Key Research Questions: what is the meaning of...?
How can I make the intangible tangible?
Humans are emotional irrational beings. Intangible concepts and emotions like love, desire, happiness are part of the universal human experience. While we understand them instinctively, our understanding of them and how they impact the choices we make is difficult to articulate. Or take concepts like sustainability or value: each of us has an understanding of what that means, but articulating our personal, nuanced, and often subconscious, definition of those terms in a research setting is a challenge.

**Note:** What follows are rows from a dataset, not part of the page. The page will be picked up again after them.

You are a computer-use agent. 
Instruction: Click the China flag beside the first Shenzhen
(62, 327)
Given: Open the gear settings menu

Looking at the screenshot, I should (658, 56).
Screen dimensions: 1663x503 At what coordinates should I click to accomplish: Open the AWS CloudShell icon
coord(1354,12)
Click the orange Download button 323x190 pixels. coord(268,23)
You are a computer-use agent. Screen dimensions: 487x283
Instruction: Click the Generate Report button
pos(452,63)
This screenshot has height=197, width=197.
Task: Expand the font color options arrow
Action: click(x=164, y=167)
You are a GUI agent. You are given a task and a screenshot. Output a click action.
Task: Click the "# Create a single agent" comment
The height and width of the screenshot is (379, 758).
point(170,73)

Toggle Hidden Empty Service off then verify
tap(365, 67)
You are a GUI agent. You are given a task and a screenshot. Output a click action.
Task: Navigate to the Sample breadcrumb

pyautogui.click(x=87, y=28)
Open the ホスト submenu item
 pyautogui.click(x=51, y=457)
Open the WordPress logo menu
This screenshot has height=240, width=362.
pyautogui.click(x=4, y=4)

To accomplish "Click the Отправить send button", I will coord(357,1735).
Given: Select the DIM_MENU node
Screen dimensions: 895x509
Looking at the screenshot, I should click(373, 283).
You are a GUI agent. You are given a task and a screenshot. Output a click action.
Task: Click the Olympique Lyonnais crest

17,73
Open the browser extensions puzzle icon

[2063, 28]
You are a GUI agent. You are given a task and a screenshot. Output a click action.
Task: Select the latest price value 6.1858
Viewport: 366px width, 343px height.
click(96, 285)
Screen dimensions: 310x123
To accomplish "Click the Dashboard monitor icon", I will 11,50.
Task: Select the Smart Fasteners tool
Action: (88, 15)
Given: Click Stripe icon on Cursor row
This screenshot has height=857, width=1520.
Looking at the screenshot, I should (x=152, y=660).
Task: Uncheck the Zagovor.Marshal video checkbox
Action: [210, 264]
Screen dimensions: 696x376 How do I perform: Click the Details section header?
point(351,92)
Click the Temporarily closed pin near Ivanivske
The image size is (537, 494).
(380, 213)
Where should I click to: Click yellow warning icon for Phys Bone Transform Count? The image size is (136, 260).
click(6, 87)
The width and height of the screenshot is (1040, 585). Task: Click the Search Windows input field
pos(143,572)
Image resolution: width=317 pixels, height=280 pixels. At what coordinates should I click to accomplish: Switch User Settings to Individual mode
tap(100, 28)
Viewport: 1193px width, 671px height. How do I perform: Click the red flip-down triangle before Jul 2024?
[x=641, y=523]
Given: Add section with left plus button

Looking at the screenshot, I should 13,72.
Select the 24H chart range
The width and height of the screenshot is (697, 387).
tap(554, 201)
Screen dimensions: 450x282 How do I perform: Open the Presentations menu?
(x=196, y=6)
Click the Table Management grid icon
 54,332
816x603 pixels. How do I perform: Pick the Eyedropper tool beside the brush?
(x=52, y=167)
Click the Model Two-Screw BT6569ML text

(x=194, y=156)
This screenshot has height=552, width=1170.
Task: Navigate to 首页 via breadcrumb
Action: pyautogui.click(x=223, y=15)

Our personal understanding of these concepts is impacted by how we were raised, by the cultural environment, our beliefs and responsibilities, and our human experience. While each individual perspective is different, there are commonalities. It’s in understanding and uncovering these commonalities that brands can find the tangible in the intangible to maximise the success in marketing, communications and product development. The only way to do this is through behavioural science and methods like narrative qual or a quantitative analysis of culture and language using System 3.
Application
One of the largest beauty and fragrance companies in the world were looking to relaunch an iconic fragrance. When first launched the fragrance had been a challenger brand, and had broken boundaries in marketing and communications. 30 years on there was a need to engage a new generation and replicate the success using an updated but largely similar approach: appeal to a younger generation by being rebellious and getting attention using shock tactics. The challenge was perceptions of what is “sexy” and the role it plays in a young person's life is hard to articulate consciously or through traditional research methods, key drivers are unconscious and subjective. The brand needed a nuanced understanding across sexualities and genders to ensure that any outcomes were rooted in an inclusive understanding of fragrance in modern youth.
We developed a narrative qualitative research programme with a broad age range of people that identified as cis, non-binary, gay and straight. This innovative cognitive approach to fieldwork allows us to approach sensitive topics empathetically. Sharing our stories and encouraging respondents to share in turn. In engaging with these communities, being objective and emotionally distant would have been met with walls. These story-centred therapeutic techniques allowed us to approach the interviews, not as researchers with a set of key questions they need to tick off, but as human beings engaging with others.
Impact
The research has been invaluable understanding how to update a brand fit and inclusive for today’s world and today’s youth. It allowed the brand to understand that today’s youth need emotion and connection, and the best ways to make young people feel close to the brand. Importantly the research stopped the development of an existing relaunch plan, one that would have taken the brand in the wrong direction and potentially alienated the target demographic. The insight provided by Irrational Agency gave the research team the materials to make an important call, and potentially save the brand millions of dollars. Now, new concepts are being developed with this research the cornerstone of any future relaunch plan.
Uncovering the levers that build these elusive concepts in the consumer’s mind is impossible with traditional research. But it’s understanding these perceptions that give brands the upper hand in the developing and marketing of new products and services. Only behavioural science that can unlock the subconscious and cultural contexts can truly give you the “meaning of” and allow you to create engaging and meaningful interactions.